Re: [Ocfs2-devel] ocfs2 inconsistent when updating journal superblock failed
From: Junxiao Bi <hidden>
Date: 2015-06-03 02:42:55
Also in:
ocfs2-devel
Hi Joseph, On 06/02/2015 03:47 PM, Joseph Qi wrote:
Hi all,
If jbd2 has failed to update superblock because of iscsi link down, it
may cause ocfs2 inconsistent.
kernel version: 3.0.93
dmesg:
JBD2: I/O error detected when updating journal superblock for
dm-41-36.
Case description:
Node 1 was doing the checkpoint of global bitmap.
ocfs2_commit_thread
ocfs2_commit_cache
jbd2_journal_flush
jbd2_cleanup_journal_tail
jbd2_journal_update_superblock
sync_dirty_buffer
submit_bh *failed*
Since the error was ignored, jbd2_journal_flush would return 0.

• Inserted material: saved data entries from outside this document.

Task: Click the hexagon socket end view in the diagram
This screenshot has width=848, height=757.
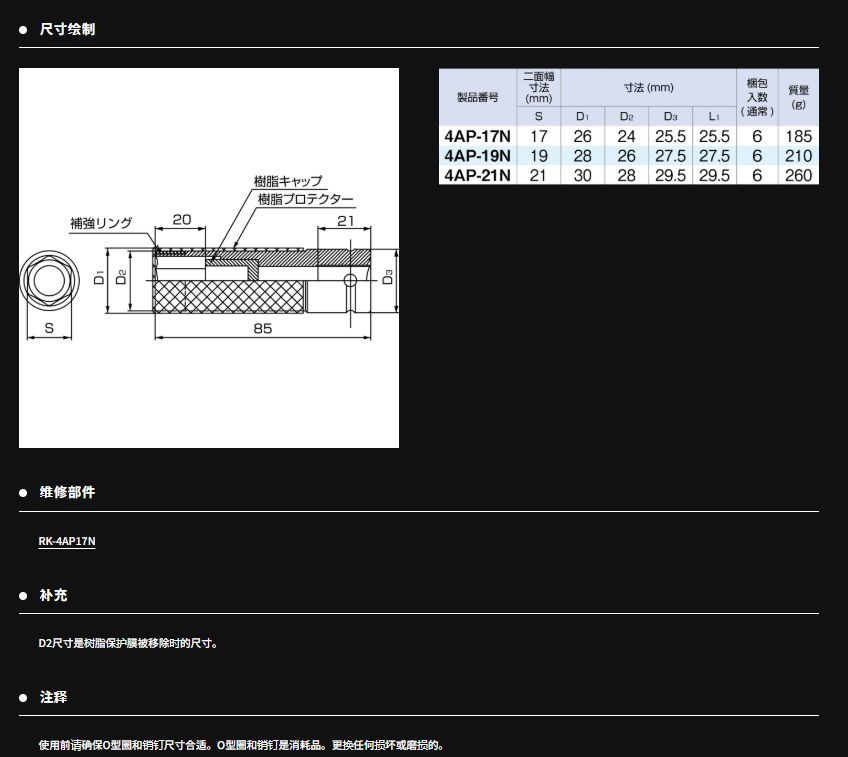Action: click(x=47, y=279)
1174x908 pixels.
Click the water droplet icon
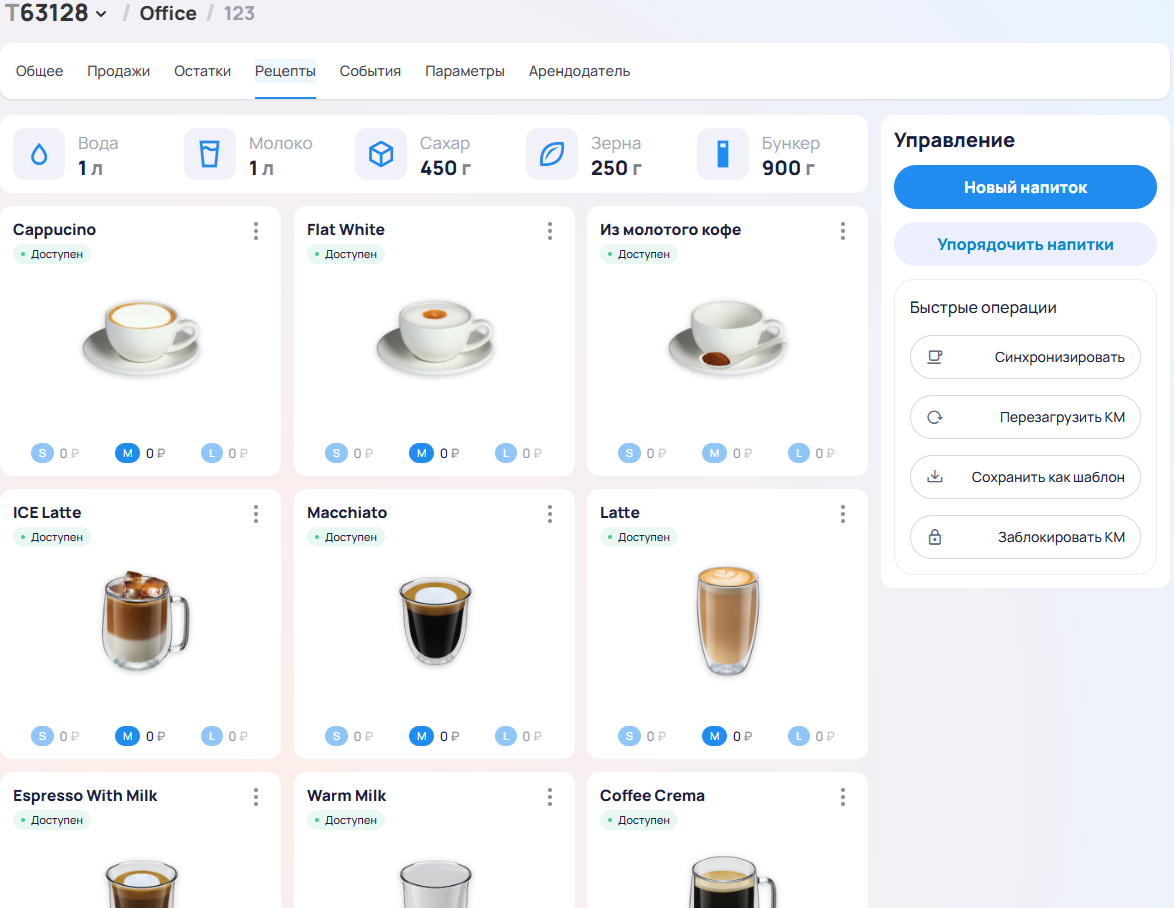coord(39,155)
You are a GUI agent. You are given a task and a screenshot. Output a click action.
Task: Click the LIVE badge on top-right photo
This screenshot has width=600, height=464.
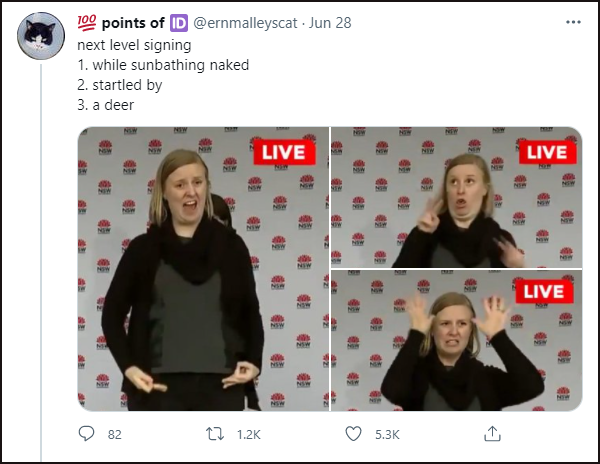[x=546, y=152]
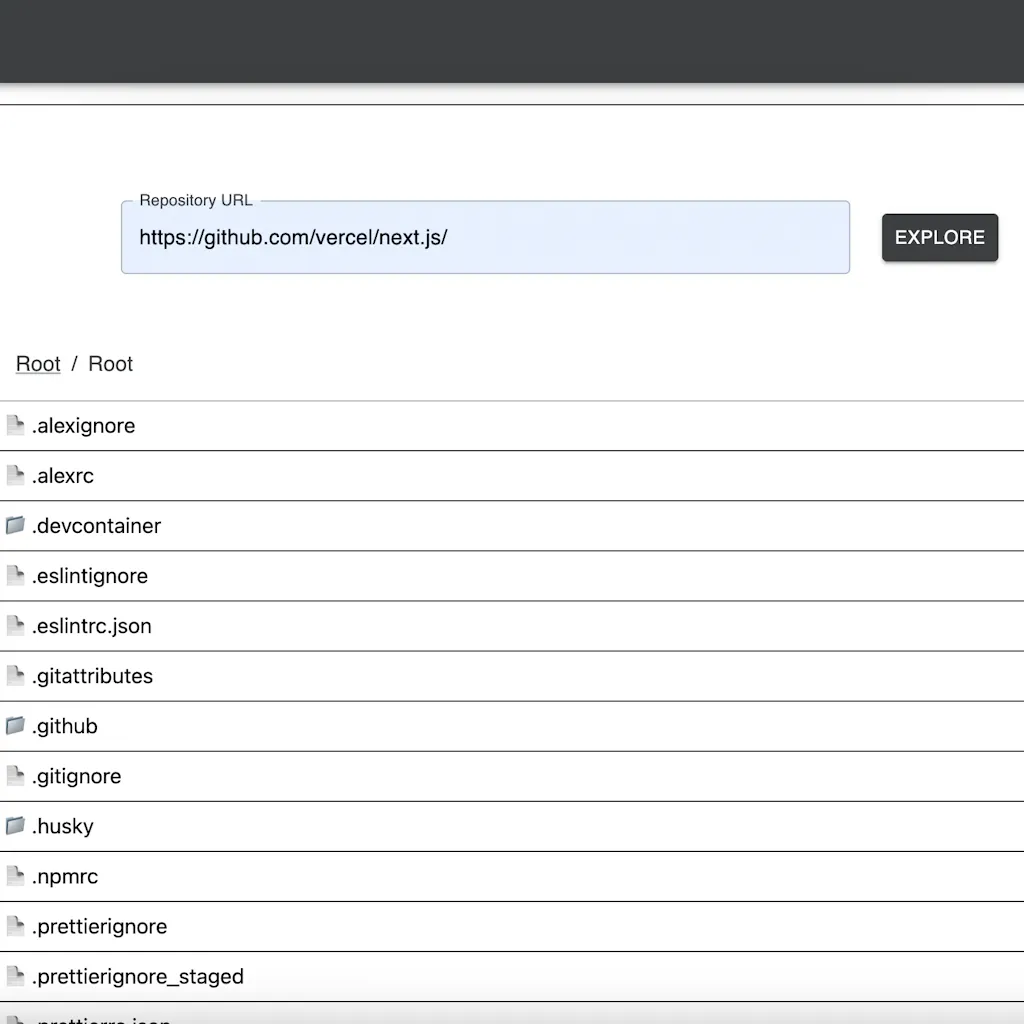Open the .devcontainer folder name
The width and height of the screenshot is (1024, 1024).
click(96, 526)
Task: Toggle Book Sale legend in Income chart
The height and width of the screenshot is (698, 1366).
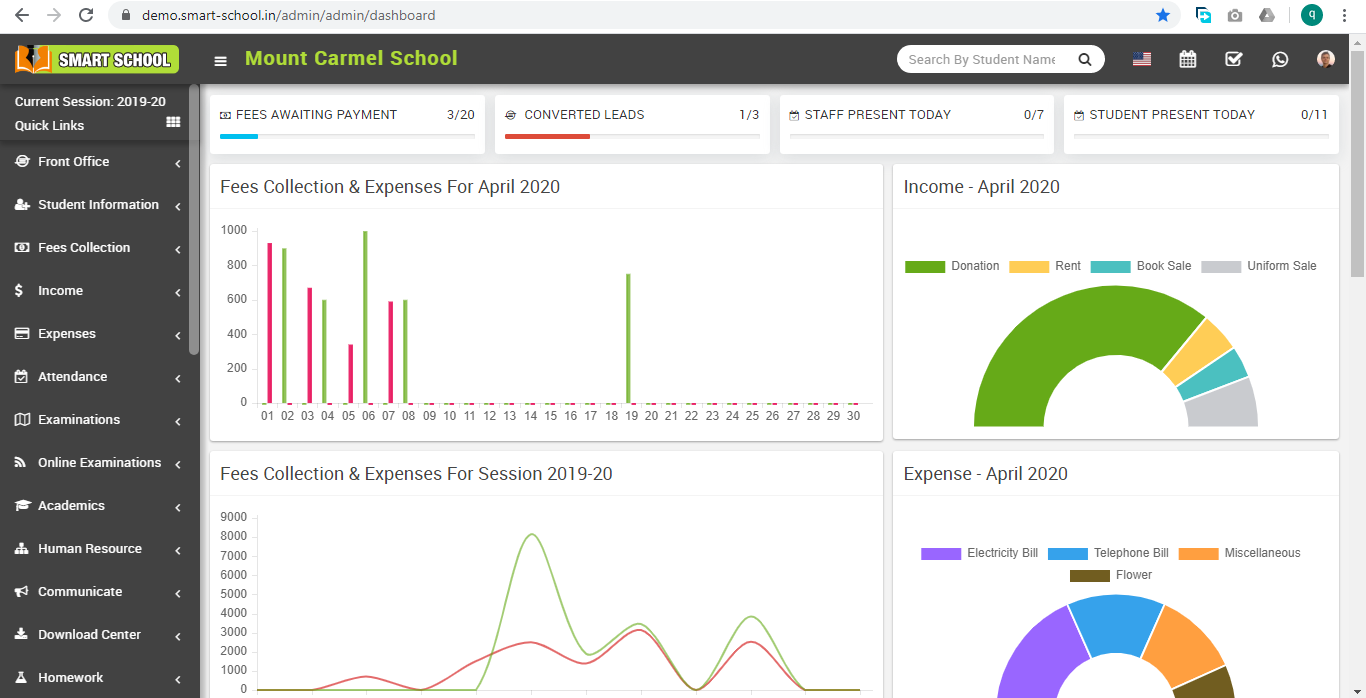Action: tap(1141, 266)
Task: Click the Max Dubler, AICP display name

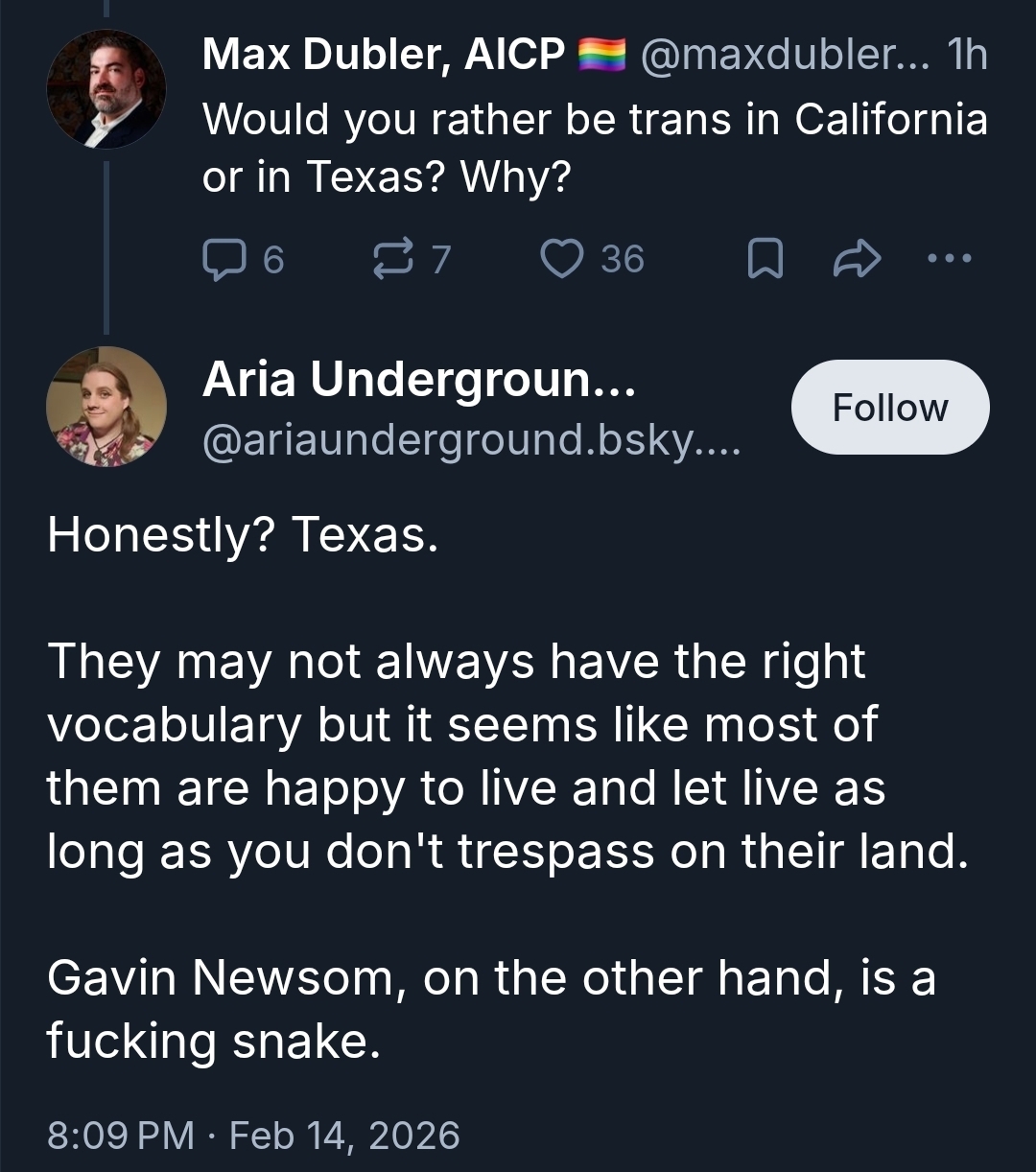Action: coord(384,56)
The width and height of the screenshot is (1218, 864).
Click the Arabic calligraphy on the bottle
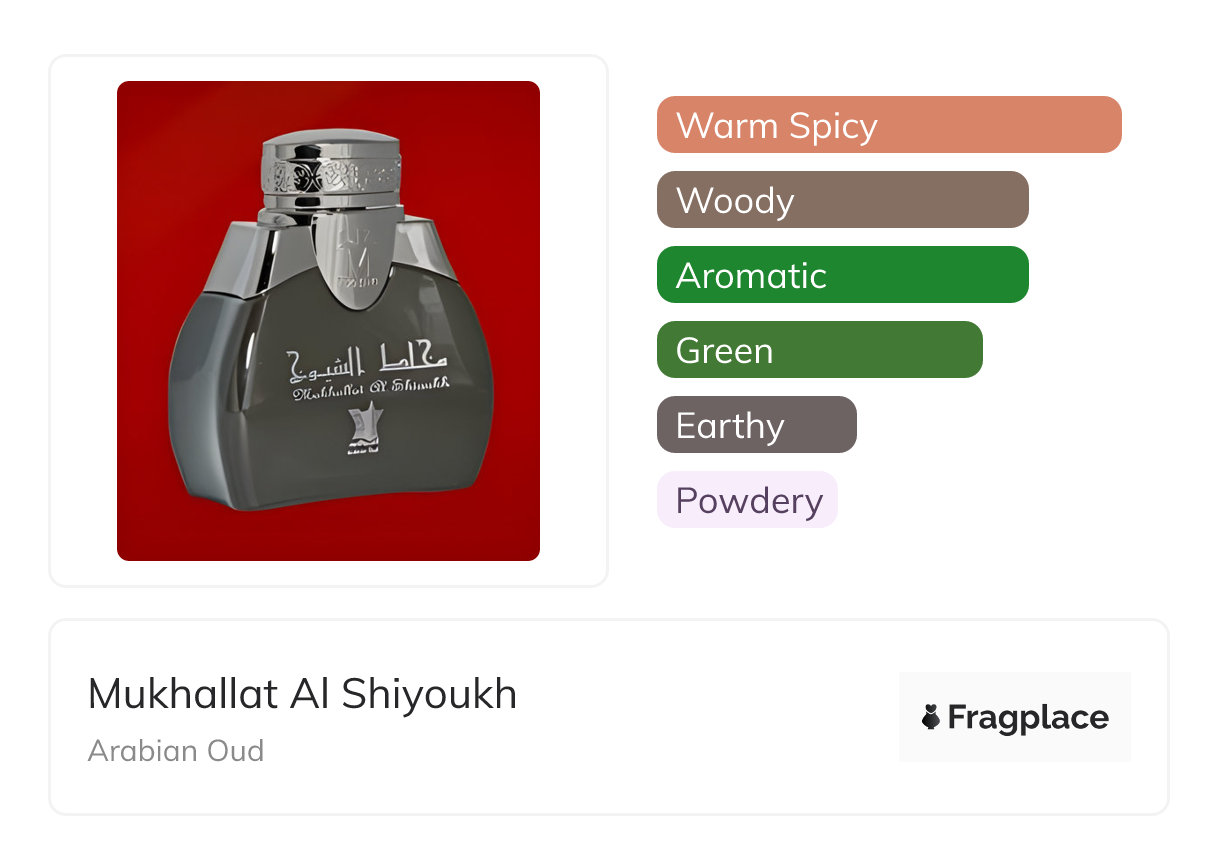[x=370, y=363]
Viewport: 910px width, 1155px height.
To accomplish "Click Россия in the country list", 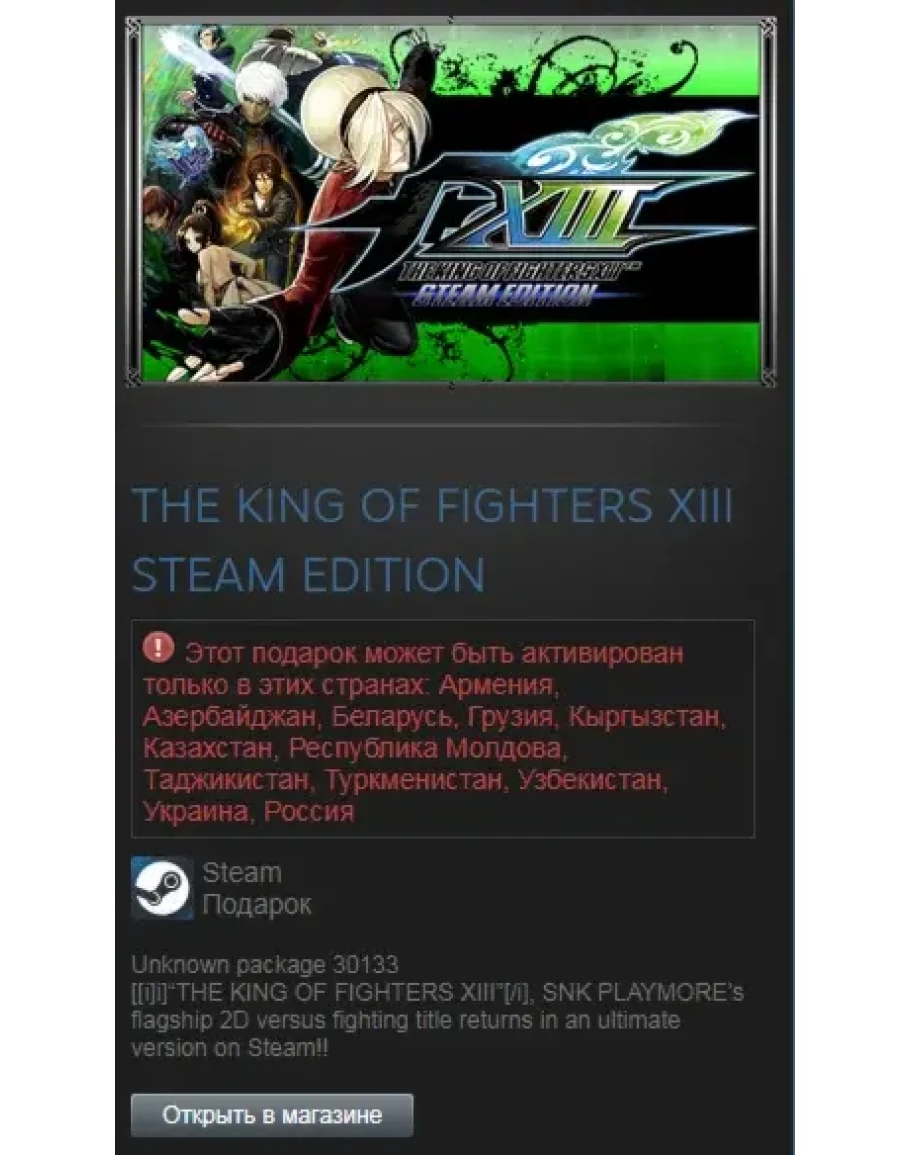I will 309,812.
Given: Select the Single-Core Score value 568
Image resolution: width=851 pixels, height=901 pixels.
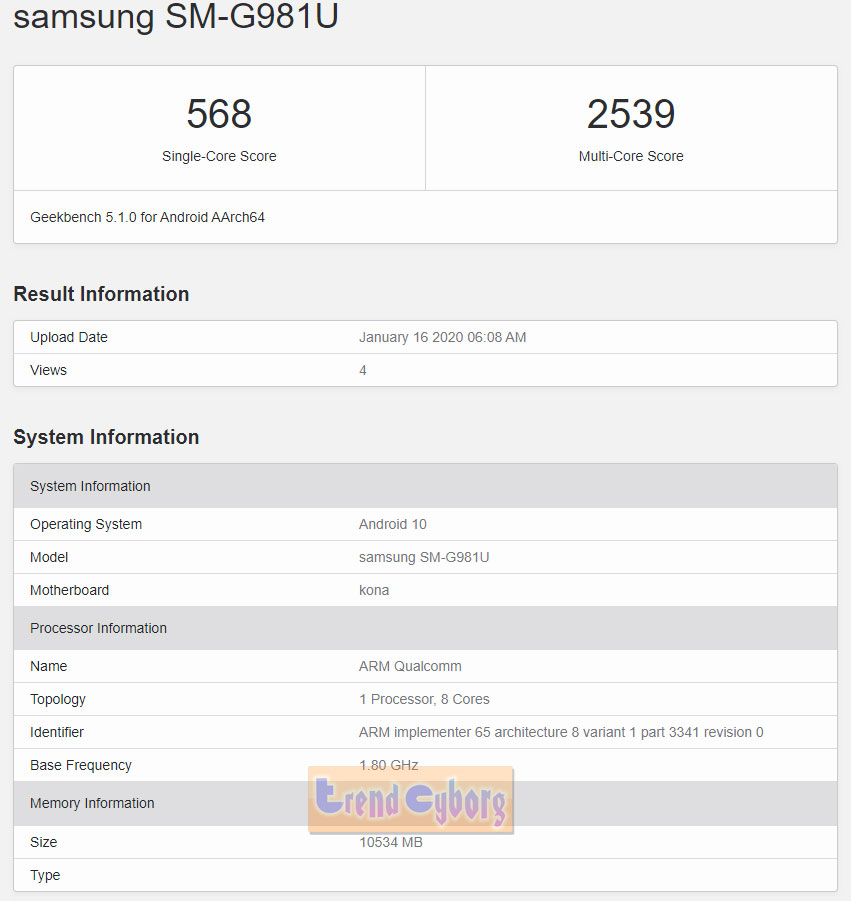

Then ocfs2_commit_cache thought it normal, incremented trans id and woke
downconvert thread.
So node 2 could get the lock because the checkpoint had been done
successfully (in fact, bitmap on disk had been updated but journal
superblock not). Then node 2 did the update to global bitmap as normal.
After a while, node 2 found node 1 down and began the journal recovery.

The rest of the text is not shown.